Multi-view video, which simultaneously acquires multiple video sequences from multiple viewpoints or view directions, is poised to become the next generation video technology. Exploiting redundancy is the hallmark of traditional video coding but is even more essential in multi-view video coding (MVC) where the data size is extremely large. The exploitation of additional redundancies, however, incurs extra computational overhead, thereby counteracting the benefits gained from coding efficiency. This dissertation proposes an efficient MVC scheme that provides a complete encoding solution with low complexity. This includes exploitation of inter- and intra-view redundancies for achieving high coding efficiency, and exploitation of inter-view and temporal domain coded information for lowering the coding complexity.
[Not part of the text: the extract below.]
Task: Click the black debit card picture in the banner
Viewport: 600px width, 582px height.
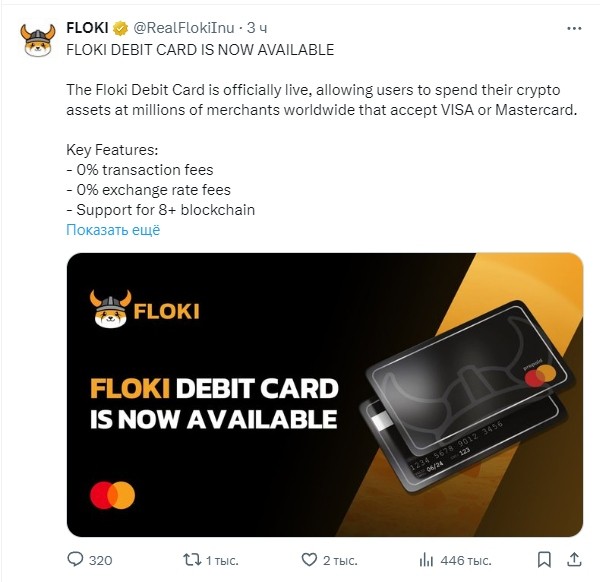Action: [467, 398]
In order to be compatible with single-view applications, a multi-view scene typically consists of at least one base view (BV) and multiple enhancement views (EVs). The proposed encoding scheme first segments the pre-encoded BV into objects and background using a proposed fast segmentation technique with low overhead. Next, it generates the initial disparity maps (DM) of each object and background as well as initial inter-view prediction frame for each EV using an object registration and warping algorithm. With this initial DM, fast EV coding can be realized by using the coded information in BV. This approach has several advantages: First, the DMs for EVs are refined based on the initial DM within small search range. Second, disparity vectors (DVs) are differentially encoded with respect to the initial DV, which leads to bit-rate savings and reduced computational complexity. Third, in addition to block-based disparity compensated prediction, one more inter-view prediction is provided, which enhances accuracy with low encoding overhead. Fourth, guided by the initial DM, the motion vectors (MVs) of the EV are predicted from the MV field of the BV, which leads to lower complexity motion estimation. Another contribution of this work is an efficient frame-based segmentation algorithm for MVC. The algorithm combines the intensity of the reconstructed frame and MVs obtained from the pre-encoded base view in MVC to segment objects in fast turnaround time. The proposed segmentation, object warping and registration methodologies, collectively provide a complete compression scheme.